• EXERCISE INPUTS:
-- Start --
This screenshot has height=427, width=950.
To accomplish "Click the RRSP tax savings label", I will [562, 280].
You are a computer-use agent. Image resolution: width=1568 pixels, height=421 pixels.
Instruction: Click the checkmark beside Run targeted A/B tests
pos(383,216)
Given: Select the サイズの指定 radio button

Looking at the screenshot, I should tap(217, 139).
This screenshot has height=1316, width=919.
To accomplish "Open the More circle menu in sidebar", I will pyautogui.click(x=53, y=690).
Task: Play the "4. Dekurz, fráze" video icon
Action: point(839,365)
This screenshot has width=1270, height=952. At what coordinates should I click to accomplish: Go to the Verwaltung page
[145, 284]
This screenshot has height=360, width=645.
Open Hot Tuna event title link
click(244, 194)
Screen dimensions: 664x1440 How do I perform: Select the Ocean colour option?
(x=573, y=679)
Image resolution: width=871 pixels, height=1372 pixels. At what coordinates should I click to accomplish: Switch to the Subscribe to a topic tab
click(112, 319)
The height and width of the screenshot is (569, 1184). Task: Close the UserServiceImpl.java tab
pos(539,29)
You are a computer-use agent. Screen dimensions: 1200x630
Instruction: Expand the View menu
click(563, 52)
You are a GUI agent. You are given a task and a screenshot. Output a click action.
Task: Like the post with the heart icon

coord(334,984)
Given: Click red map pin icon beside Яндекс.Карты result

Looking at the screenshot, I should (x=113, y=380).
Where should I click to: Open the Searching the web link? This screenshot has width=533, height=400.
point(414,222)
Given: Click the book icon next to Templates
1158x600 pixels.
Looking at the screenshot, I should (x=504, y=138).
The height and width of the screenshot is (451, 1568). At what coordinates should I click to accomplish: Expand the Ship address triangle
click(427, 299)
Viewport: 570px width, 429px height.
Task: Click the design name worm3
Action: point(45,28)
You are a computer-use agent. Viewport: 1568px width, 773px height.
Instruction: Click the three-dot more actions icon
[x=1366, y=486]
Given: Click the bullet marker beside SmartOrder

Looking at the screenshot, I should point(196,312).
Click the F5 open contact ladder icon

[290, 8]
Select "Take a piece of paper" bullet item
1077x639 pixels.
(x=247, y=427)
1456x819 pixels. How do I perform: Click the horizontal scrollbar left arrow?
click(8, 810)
-- End --
• EXERCISE INSTRUCTIONS: Display each line of the records above that includes the string "icon", copied in full.

• RESULT FOR THIS TASK:
Task: Play the "4. Dekurz, fráze" video icon
Task: Like the post with the heart icon
Given: Click red map pin icon beside Яндекс.Карты result
Given: Click the book icon next to Templates
Instruction: Click the three-dot more actions icon
Click the F5 open contact ladder icon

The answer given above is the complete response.